* ЗАДАНИЯ *
a) Кто, согласно рассказу о пожаре в деревне, приехал на возу и забрал Бобруков ночевать к себе?
b) Продолжите рассказ о пожаре в деревне, начав сразу после его последней фразы.

____ ВЫБРАННЫЙ ТЕКСТ

На беду, было ветрено. Горящую солому несло на другие крыши, возникали все новые очаги. Антон Бобрук схватил ведра и бросился к Степанюкам, но горело уже полдеревни. Побежал назад, успел выхватить из своего дома швейную машинку и свадебный портрет, вынес с «жолнежем» сундук на луг, как стали рваться снаряды.


За полчаса восточная часть деревни превратилась в пепелище, из которого, как могильные кресты, торчали трубы печей. Кругом валялись обугленные куры, свиньи. Самое страшное, сгорели закрытые в хатах малые дети, кого женщины еще не брали с собой в поле. Матери бежали к деревне, но не успели.


Весть о речицкой беде разлетелась по окрестностям. Приехал на возу Жорж Засимович, родственник Бобруков с Лысой Горы, и забрал ночевать к себе. На другой день вернулись на пожарище.


В горле накатил ком: как жить?

________
____ ИСХОДНЫЕ ДАННЫЕ

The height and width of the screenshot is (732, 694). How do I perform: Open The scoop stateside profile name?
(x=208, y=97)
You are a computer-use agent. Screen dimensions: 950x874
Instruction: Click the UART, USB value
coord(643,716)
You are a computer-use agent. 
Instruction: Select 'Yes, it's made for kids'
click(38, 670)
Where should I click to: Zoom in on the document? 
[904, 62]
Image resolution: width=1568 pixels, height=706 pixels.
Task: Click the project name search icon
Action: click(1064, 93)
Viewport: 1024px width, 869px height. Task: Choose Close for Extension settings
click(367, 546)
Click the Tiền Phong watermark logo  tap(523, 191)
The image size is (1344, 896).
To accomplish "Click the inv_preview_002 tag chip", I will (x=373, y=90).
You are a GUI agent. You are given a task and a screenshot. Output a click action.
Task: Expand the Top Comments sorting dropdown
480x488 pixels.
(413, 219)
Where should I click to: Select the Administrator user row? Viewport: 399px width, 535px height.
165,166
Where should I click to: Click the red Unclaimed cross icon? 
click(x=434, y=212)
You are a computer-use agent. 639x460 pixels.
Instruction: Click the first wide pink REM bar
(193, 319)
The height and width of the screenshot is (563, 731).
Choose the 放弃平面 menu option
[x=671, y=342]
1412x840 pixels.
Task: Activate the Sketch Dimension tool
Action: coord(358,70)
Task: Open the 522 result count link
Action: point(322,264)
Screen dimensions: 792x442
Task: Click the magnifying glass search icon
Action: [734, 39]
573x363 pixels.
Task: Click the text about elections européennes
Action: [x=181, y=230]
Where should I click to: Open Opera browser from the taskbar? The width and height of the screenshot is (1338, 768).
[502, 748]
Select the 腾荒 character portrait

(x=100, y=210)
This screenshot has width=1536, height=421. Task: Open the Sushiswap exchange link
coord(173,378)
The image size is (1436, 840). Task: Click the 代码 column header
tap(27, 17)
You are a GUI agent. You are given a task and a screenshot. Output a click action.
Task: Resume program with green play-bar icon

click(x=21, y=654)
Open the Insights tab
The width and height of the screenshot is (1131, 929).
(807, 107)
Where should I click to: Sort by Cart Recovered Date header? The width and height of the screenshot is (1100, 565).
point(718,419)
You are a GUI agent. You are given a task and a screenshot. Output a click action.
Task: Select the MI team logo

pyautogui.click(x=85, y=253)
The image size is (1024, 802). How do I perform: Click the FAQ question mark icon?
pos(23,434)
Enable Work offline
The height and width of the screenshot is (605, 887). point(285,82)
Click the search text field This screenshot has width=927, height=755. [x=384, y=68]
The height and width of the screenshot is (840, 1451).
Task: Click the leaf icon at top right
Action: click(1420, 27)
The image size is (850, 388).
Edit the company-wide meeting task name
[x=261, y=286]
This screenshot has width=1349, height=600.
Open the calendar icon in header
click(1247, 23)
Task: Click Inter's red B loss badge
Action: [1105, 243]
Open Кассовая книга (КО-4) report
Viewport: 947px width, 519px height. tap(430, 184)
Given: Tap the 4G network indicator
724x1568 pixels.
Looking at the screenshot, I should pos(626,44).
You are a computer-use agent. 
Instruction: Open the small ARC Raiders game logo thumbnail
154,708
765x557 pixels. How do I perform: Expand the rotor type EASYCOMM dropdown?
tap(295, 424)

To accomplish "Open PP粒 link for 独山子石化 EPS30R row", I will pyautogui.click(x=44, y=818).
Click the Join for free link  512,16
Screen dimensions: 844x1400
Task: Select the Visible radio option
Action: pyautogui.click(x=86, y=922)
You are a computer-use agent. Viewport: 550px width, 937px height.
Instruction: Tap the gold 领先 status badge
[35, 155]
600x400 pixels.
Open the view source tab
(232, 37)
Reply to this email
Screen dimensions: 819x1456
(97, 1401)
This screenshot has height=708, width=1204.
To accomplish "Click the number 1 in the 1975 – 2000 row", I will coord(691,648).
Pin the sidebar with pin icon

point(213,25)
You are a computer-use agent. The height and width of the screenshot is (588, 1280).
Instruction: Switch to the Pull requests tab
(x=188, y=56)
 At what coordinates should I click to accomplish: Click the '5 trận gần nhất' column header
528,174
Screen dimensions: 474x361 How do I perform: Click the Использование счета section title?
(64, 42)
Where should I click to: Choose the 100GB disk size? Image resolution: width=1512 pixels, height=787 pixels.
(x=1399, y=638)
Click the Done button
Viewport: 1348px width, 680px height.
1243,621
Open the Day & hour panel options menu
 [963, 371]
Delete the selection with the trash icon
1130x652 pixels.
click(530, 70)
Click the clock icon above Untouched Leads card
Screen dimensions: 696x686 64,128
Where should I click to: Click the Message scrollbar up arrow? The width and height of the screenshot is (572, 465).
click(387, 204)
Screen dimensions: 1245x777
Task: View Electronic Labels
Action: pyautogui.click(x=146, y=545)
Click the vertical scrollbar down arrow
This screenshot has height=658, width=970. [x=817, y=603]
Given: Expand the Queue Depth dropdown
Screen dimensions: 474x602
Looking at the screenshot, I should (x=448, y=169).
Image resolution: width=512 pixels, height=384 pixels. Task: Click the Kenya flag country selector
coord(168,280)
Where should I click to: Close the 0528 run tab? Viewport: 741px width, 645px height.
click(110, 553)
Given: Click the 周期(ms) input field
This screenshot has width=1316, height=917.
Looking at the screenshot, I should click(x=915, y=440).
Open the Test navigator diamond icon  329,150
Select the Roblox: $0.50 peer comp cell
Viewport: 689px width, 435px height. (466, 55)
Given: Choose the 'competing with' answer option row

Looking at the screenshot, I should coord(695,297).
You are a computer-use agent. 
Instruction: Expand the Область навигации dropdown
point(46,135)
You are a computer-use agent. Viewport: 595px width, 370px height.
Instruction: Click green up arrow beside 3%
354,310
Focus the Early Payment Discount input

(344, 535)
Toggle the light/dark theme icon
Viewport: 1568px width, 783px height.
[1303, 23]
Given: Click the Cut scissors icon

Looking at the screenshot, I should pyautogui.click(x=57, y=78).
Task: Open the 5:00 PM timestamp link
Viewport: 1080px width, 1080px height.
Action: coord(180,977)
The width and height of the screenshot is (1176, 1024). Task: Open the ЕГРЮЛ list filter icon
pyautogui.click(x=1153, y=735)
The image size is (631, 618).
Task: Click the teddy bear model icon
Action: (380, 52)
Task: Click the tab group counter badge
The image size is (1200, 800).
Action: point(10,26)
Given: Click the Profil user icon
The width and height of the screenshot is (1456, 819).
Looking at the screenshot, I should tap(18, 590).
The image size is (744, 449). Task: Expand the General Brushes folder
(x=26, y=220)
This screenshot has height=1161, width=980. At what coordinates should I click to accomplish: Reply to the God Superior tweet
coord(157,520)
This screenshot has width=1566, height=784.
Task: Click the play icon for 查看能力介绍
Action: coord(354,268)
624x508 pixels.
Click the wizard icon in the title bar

________

* ОТВЕТЫ ПО ЗАДАНИЯМ *
a) Жорж Засимович, родственник Бобруков с Лысой Горы.

b)
Появилась полевая кухня. «Жолнежи» раздавали кашу и хороший, не постный суп. Но посуды не было, Мария Бобрук подставила под кашу подол и так принесла детям. Нашли среди пепла несколько покореженных ложек, почистили – но все равно шершавые, в рот не взять…


Кума принесла хлеб и бидон муки. Лето как-то перебились, хлопоты были у всех одни. Антон соорудил временную буду. Польские власти выдали погорельцам ссуды, военные, по чьей вине произошло возгорание, выписывали лес. Предусмотрительные получили страховки.


Пока шли оформления, закупались материалы, минуло лето. А в сентябре война, смена власти – строились уже при советах. Первую зиму бедовали: топили печку прямо под небом, садили вокруг детей и набрасывали мешковину, чтоб удержать тепло.


Антону, как председателю сельсовета, предлагали добротный дом, оставшийся от польской семьи, но он отказался: «Это не мое». Помаленьку отстраивался на своем месте.


Он вообще был мужиком совестливым, чужого боялся. Когда в сентябре 1939-го пришли немцы, люди ходили в крепость и червоные кошары (красные казармы еще царской постройки на Речице, в которых поляки обмундировывали мобилизованных). Немецкий часовой спрашивал национальность: русских пропускал, поляков разворачивал.


Из рассказа Марии Бобрук:


«Говорю Антону: сходил бы обувь себе какую взял, все люди несут…


- Ничего мне не нужно!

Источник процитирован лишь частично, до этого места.